Extend the text on Prussia's fortunes in the Seven Years' War, picking up after its final sentence.

-- TEXT BLOCK --
=-=-=-=-=
At the outset of the war, Frederick had one of the finest armies in Europe: his troops—any company—could fire at least four volleys a minute, and some of them could fire five. By the end of 1757, the course of the war had gone well for Prussia, and poorly for Austria. Prussia had achieved spectacular victories at Rossbach and Leuthen, and reconquered parts of Silesia that had fallen back to Austria. The Prussians then pressed south into Austrian Moravia. In April 1758, Prussia and Britain concluded the Anglo-Prussian Convention in which the British committed to pay Frederick an annual subsidy of £670,000. Britain also dispatched 7,000–9,000 troops [Note 1] to reinforce the army of Frederick's brother-in-law, the Duke Ferdinand of Brunswick-Wolfenbüttel. Ferdinand evicted the French from Hanover and Westphalia and re-captured the port of Emden in March 1758; he crossed the Rhine, causing general alarm in France. Despite Ferdinand's victory over the French at the Battle of Krefeld and the brief occupation of Düsseldorf, successful maneuvering of larger French forces required him to withdraw across the Rhine.
While Ferdinand kept the French occupied, Prussia had to contend with Sweden, Russia, and Austria. There remained a possibility that Prussia could lose Silesia to Austria, Pomerania to Sweden, Magdeburg to Saxony, and East Prussia to Poland or Russia: for Prussia, this represented an entirely nightmarish scenario. By 1758, Frederick was concerned by the Russian advance from the east and marched to counter it. East of the Oder river in Brandenburg-Neumark, a Prussian army of 35,000 men fought a Russian army of 43,000 at the Battle of Zorndorf on 25 August 1758. Both sides suffered heavy casualties but the Russians withdrew, and Frederick claimed victory. At the Battle of Tornow a month later, a Swedish army repulsed the Prussian army but did not move on Berlin. By late summer, fighting had reached a draw. None of Prussia's enemies seemed willing to take the decisive steps to pursue Frederick into Prussia's heartland.
=-=-=-=-=
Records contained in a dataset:
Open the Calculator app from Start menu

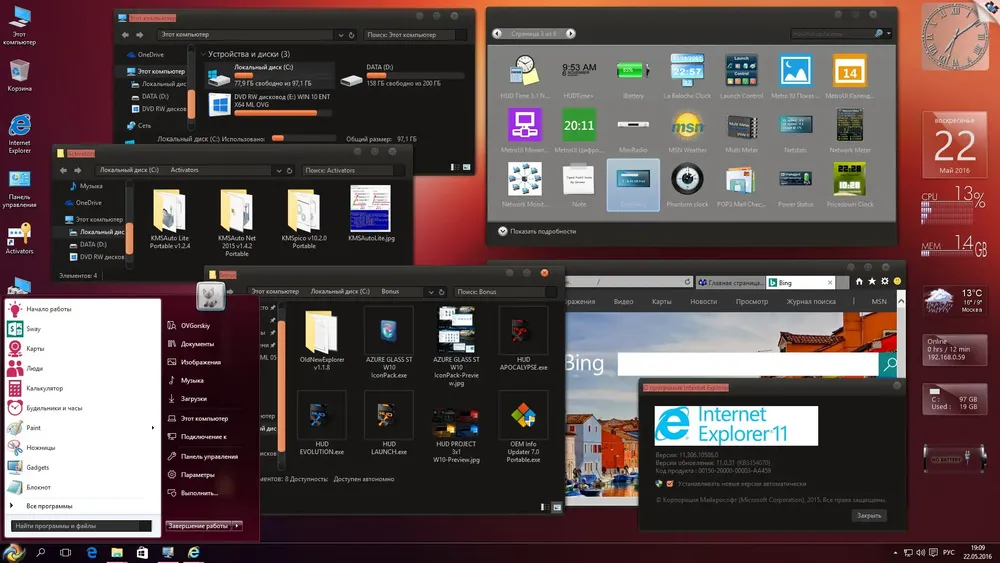45,388
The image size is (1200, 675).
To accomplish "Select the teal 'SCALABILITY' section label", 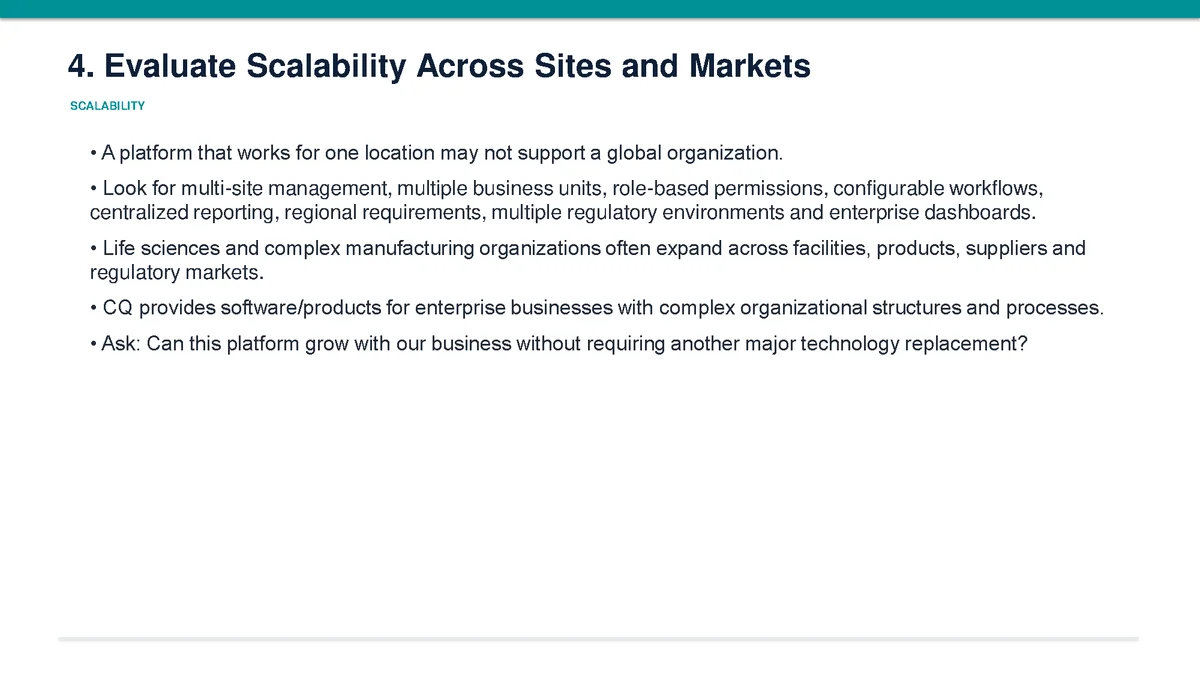I will coord(107,106).
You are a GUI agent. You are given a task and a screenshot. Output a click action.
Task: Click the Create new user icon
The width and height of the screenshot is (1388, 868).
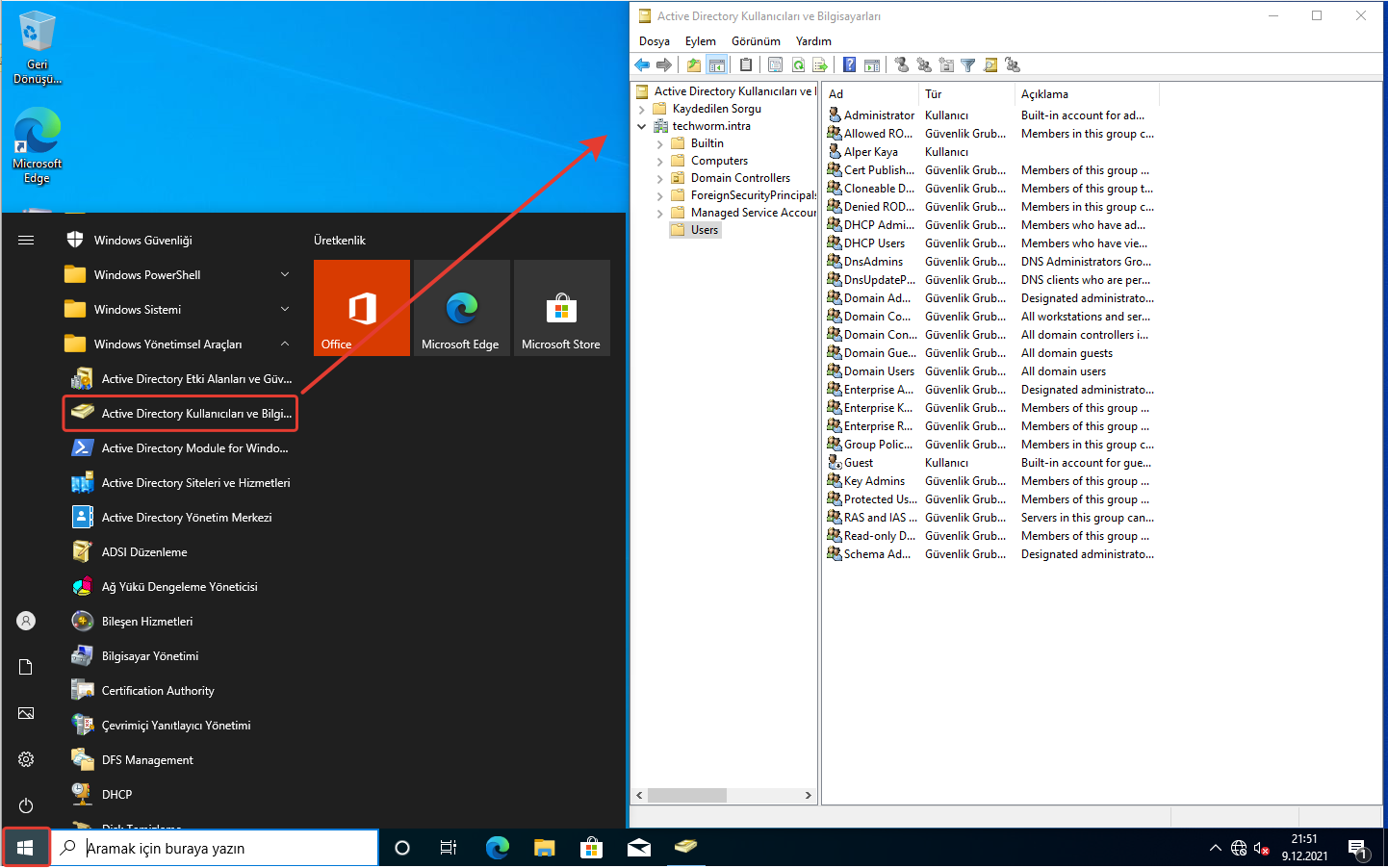(x=901, y=65)

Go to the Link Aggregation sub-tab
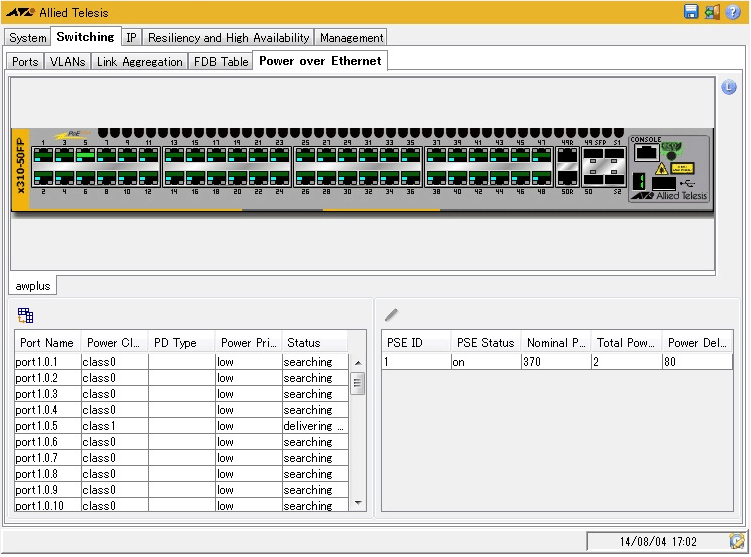[140, 62]

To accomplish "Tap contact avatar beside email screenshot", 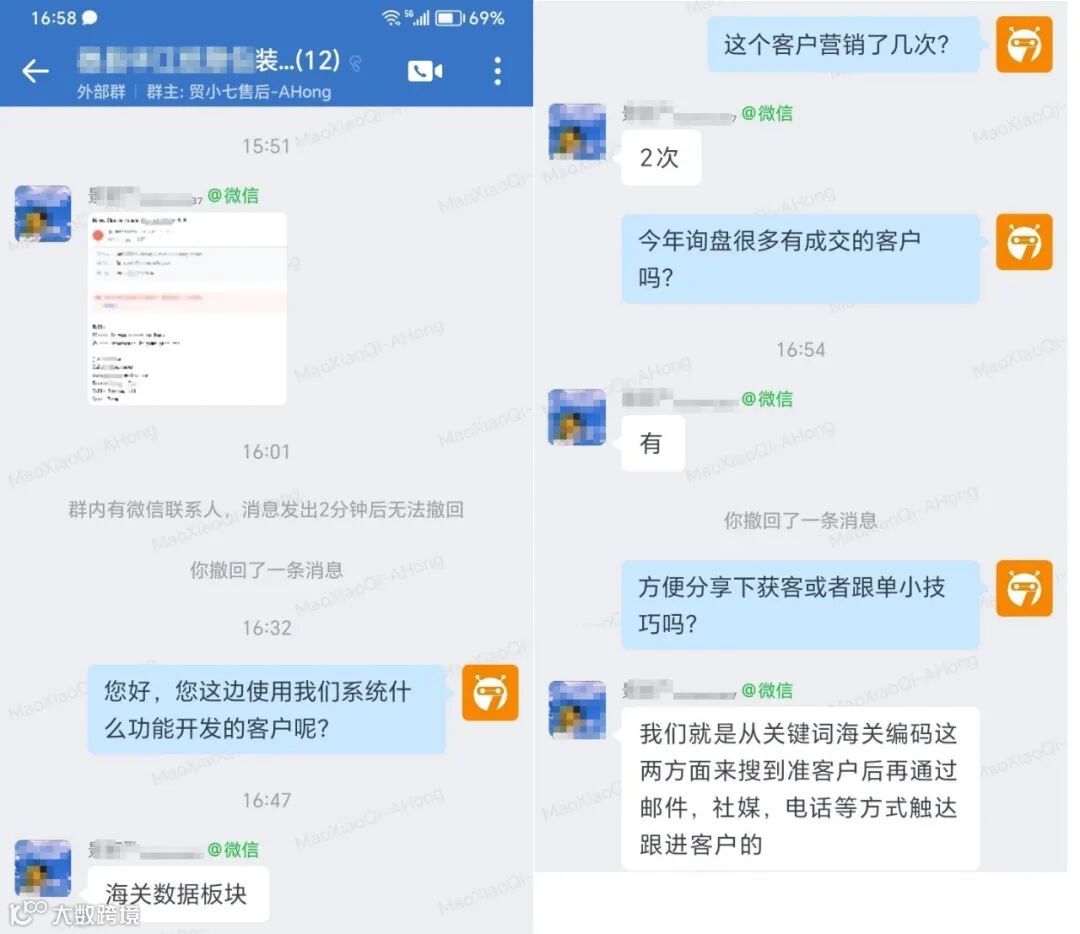I will (x=43, y=214).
=-=-=-=-=
-- RESPONSE --
In September and early October 1758, Lieutenant Field Marshal Count Leopold Joseph von Daun and his 80,000-man army camped near the town of Stolpen. They had covered the 120 km (75 mi) from Görlitz in 10 days. Frederick had left half of his army in Pomerania near Zorndorf to make sure the Russians stayed on the defensive, and rushed south—180 km (112 mi) in seven days—with the remainder to confront Daun in Saxony. Upon arrival, Frederick announced that he and his army, now totaling 45,000, were ready to knock Daun's head off. He referred to Daun as der dicke Excellenz (the fat Excellency).
There, between Bautzen and Löbau, Frederick and Daun played their game of cat and mouse. Frederick had tried several times to draw the Austrians out of Stolpen into a battle: Daun, who seldom attacked unless he had a perfect position, had refused the bait. Frederick and his army had marched within 8 km (5 mi) of the Austrians, but Daun had pulled his army away, again, refusing to be drawn into battle. Upon the Austrian withdrawal, Frederick sent troops in pursuit; these were driven off by Daun's rearguard. In frustration, Frederick shadowed Daun by maneuvering his army toward Bautzen; while there, Frederick learned that Daun had established a camp about 5 km (3 mi) east of him in the hills directly east of Hochkirch. He dispatched an entire Prussian corps commanded by General Wolf Frederick von Retzow to those hills in late September; by early October, Retzow's corps was within 2 km (1 mi) of the Austrians. Frederick ordered Retzow to take the hill that commanded the area, called Strohmberg. When Retzow arrived there, he discovered that the Austrians already had laid possession with a strong force. Retzow chose not to attack; Frederick had him removed from command and arrested.
Hochkirch stands on a slight rise in terrain, surrounded by mildly undulating plains; the village can be seen from the distance, except from the south, where several heights abut the village and block visibility. The church stands near the highest point, granting visibility east, west and north.
On 10 October, Frederick marched on Hochkirch and established his own camp, extending from the town north, 5 km (3 mi) to the edge of the forest at the base of the Kuppritzerberg. Frederick did not plan to stay in the small village for an extended period, only until provisions—mostly bread—arrived from Bautzen, and then they would move eastward. To the east of the village, less than 2 km (1 mi) distant, the Austrians' presence on the hilltop increasingly made the Prussians—except Frederick—anxious about an attack. Frederick ignored the warnings of his officers, especially his trusted Field Marshal James Keith, who thought staying in the village was suicide. "If the Austrians leave us unmolested in this camp," Keith told the king, "they deserve to be hanged." Frederick reportedly replied, "it is to be hoped they are more afraid of us than of the gallows."
Instead of worrying about a possible Austrian threat, Frederick scattered his men facing eastward, the last known location of Daun's army. The troops created an S-shaped line, north to south, adjacent to Hochkirch. The weak (west) side was guarded by an outpost of nine battalions with artillery support; the principal purpose of the infantry was to maintain contact with a deployed scout unit. Eleven battalions and 28 squadrons guarded the east side. Frederick had his best soldiers garrison the village of Hochkirch. He did not believe any attack would occur; Daun's army had been dormant in recent months, refusing to be drawn into battles.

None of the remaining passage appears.